PIX 7.0 also offers zero-downtime or "hitless" upgrades, allowing the software image to be upgraded on a pair of security appliances without downtime at all. You can also store several configuration files on the appliance flash memory so that new configurations can be backed out easily. Security appliances can be reloaded automatically, based on a predefined schedule. PIX 7.0 also supports the new Adaptive Security Device Manager (ASDM), a web-based management interface.

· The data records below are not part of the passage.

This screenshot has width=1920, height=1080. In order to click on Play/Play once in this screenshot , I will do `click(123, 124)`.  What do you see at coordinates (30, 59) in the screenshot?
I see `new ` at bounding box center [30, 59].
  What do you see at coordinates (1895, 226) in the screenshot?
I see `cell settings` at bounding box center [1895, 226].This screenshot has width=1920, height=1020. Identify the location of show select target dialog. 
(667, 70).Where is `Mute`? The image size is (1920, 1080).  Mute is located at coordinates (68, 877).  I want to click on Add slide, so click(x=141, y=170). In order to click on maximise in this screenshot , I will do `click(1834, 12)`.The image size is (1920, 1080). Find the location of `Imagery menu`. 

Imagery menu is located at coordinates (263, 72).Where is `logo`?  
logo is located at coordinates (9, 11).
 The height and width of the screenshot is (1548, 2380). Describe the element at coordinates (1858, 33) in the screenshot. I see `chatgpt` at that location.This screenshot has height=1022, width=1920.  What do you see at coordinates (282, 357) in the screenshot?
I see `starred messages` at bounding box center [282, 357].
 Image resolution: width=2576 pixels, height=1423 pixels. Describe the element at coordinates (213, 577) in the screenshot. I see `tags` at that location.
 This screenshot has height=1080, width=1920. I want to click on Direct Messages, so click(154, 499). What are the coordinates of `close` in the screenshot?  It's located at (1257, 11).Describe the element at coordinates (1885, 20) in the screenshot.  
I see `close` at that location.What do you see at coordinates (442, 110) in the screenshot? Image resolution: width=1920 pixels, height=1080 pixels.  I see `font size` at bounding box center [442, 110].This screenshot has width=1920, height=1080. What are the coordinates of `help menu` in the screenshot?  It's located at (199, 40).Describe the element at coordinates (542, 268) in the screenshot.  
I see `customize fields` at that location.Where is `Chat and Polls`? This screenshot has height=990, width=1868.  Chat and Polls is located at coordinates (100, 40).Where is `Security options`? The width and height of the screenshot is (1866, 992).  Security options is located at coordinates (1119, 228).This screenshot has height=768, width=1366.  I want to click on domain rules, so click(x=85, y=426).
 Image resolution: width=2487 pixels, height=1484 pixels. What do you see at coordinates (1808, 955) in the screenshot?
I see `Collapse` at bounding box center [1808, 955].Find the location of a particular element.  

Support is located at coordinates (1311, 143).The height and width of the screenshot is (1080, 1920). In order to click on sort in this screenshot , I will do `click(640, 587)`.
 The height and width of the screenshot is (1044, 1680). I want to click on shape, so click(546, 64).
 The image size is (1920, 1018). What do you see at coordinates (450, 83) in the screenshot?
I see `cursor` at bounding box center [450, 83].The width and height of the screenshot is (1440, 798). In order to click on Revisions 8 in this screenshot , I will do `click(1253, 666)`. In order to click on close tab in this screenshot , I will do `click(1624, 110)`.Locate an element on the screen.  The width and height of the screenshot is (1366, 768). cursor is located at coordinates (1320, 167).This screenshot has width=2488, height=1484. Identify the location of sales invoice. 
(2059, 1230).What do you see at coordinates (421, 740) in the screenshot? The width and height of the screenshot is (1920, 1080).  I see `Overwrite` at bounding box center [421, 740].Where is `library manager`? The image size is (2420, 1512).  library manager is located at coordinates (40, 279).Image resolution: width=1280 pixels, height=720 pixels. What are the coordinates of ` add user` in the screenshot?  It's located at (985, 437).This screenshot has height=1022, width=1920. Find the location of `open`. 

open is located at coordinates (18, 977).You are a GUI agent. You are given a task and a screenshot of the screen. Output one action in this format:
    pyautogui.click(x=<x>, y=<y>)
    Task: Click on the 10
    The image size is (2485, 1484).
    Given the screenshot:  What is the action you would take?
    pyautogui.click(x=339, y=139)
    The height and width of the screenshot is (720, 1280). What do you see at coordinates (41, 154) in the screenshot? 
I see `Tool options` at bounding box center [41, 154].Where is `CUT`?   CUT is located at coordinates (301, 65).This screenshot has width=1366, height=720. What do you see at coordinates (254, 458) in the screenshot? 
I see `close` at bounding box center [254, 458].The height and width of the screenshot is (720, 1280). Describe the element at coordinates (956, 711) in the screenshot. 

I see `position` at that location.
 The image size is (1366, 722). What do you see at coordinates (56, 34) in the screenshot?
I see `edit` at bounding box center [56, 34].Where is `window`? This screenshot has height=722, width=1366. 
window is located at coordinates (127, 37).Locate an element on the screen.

Firewall logs are vital collections of information, and PIX 7.0 offers plenty of flexibility when logging is configured. For example, you can use multiple syslog servers, each collecting a different set of information from logging level thresholds or logging policies.

Intrusion Protection
When PIX 7.0 is used on one of the new Cisco ASA platforms, traffic can be offloaded to an IPS module. A Cisco ASA 5500 model equipped with a Security Services Modules (SSM) can efficiently inspect, detect, and act on a wide variety of attacks and intrusions. The SSM provides the full set of more than 1100 attack signatures in its database.

VPN
The PIX 7.0 software introduces a rich feature set related to virtual private networks (VPN). An entirely new VPN configuration syntax is used, allowing very flexible VPN policies to be defined. The features are based on the Cisco VPN 3000 functionality. A security appliance can provide an automatic VPN client update and security posture enforcement. As well, two security appliances can be configured as a failover pair to provide VPN stateful failover.

On the Cisco ASA 5500 platforms, the PIX 7.0 software can also provide WebVPN or client-less VPN connectivity using the Secure Socket Layer (SSL) protocol. This is identical to the Cisco VPN 3000 WebVPN service.